For instance, at the Rosewood Mayakoba Resort, hotel parcels were intentionally sited at the rear of a mangrove skirt to ensure a peaceful balance between wildlife and guests. “This context and layout honors Mayan settlements traditionally set inland,” LaMont pointed out. “Instead of crowding the oceanfront with dense structures, low-rise suites were raised on stilts to support a more natural, pristine sensibility. This low-impact form has become a model for environmentally friendly design.”
When New York City-based Champalimaud Design was awarded responsibility for designing the restoration of the world-renowned Raffles Hotel Singapore, the hotel’s legendary history helped inform its modern reimagining. The Raffles Hotel is among Asia’s most cherished and identifiable landmarks.
Champalimaud was tasked with the challenge of creating a design honoring the setting’s history, but at the same time meeting the demands of this era’s most upscale globetrotters. “Singapore is a melting pot, and our design reflects influences from various cultural and decorative traditions,” says Ed Bakos, Champalimaud Design CEO. “The guest bathrooms feature waterjet cut mosaic floors inspired by Peranakan patterns. And we created a restaurant that celebrates the Indian Tiffin tradition. We also worked hard to preserve some of the charming details, modernizing original electrical switches to provide dimming and controls expected by today’s clientele.”
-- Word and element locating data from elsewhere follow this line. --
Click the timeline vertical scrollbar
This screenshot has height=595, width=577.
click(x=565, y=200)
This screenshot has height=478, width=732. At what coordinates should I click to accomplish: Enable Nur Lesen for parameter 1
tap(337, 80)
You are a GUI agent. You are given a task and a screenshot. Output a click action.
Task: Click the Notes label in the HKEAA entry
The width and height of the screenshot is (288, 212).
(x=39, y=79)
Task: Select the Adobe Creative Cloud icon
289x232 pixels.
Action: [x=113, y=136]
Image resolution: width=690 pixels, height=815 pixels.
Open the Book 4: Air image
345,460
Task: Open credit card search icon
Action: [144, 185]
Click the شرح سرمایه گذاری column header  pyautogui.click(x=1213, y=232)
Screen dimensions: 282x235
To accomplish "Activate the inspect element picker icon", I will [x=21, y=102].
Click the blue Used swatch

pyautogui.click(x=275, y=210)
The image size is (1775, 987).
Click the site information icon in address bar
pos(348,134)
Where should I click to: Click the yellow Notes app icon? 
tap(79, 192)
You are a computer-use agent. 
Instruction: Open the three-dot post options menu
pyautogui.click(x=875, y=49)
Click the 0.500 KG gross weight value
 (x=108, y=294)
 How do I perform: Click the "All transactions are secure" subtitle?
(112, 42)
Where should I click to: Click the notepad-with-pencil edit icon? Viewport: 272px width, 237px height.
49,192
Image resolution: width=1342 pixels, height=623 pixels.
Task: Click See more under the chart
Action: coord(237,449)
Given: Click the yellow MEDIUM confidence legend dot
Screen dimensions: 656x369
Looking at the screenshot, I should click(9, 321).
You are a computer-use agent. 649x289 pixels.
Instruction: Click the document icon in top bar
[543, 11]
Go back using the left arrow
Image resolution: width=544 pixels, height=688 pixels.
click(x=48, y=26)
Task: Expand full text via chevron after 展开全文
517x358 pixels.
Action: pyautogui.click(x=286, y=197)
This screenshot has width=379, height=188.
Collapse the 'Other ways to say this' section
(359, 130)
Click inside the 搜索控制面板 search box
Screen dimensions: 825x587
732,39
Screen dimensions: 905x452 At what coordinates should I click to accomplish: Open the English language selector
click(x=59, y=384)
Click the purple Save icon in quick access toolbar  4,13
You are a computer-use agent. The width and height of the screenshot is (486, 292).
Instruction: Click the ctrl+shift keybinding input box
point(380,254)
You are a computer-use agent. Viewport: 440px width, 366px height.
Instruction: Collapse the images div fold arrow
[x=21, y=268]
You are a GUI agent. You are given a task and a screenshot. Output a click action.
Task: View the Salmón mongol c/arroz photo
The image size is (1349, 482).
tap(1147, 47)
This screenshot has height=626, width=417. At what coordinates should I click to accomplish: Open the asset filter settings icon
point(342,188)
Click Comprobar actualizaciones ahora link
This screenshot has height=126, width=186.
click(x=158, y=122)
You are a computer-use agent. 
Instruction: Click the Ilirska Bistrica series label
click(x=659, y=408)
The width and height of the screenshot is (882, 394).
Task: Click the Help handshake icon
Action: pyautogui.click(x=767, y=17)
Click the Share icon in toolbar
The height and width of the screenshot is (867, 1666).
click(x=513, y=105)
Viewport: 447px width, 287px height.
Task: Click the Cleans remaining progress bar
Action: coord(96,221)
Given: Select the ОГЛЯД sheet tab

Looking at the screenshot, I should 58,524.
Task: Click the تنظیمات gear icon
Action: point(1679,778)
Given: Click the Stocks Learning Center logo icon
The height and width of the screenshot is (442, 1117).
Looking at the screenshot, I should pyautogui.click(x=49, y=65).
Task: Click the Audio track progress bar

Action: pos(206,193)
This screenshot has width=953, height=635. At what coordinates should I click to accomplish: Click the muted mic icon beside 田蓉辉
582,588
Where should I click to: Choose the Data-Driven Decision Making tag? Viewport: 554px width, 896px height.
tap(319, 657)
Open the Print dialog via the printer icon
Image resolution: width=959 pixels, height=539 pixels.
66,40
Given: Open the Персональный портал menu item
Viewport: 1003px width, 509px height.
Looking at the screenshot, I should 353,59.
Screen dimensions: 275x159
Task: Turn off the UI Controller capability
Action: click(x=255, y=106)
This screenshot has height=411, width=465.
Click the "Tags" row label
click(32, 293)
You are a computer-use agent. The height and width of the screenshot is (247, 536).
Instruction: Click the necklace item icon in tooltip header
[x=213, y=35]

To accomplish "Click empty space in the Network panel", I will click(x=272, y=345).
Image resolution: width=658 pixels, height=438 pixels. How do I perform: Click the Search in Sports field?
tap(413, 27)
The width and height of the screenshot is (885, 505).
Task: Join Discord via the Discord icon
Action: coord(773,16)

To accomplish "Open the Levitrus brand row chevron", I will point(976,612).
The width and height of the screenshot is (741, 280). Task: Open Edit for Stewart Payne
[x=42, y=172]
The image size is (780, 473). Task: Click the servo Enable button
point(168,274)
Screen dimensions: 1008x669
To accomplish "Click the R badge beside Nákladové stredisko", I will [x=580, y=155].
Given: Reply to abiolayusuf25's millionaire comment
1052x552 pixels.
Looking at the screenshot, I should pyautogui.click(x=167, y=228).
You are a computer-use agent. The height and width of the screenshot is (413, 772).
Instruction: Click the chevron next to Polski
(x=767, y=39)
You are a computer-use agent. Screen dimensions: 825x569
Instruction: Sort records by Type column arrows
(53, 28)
A reputation for design solutions inspired by the nuances of a site has enabled 62-year-old SB Architects to carve out a global renown. The firm has captured awards for such work as the Conrad Punta de Mita in Riviera Nayarit, Mexico. Providing an immersive, soulful and above all tranquil tropical oasis, the resort honors the legacy of the Huichol people, while also underscoring their veneration of the natural world.
“Design that captures the beneath-the-surface story and spirit of a place can both inspire an awareness of history and elicit emotionally resonant experiences for guests, placing them in the present and connecting them to the resilience of a site and its inimitable character,” says Scott Lee, president and principal, SB Architects.
“An authentic connection to the locale instills a deeper appreciation and sense of curiosity in hotel guests, creates a long-lasting impression and contributes a sense of timelessness to the property.”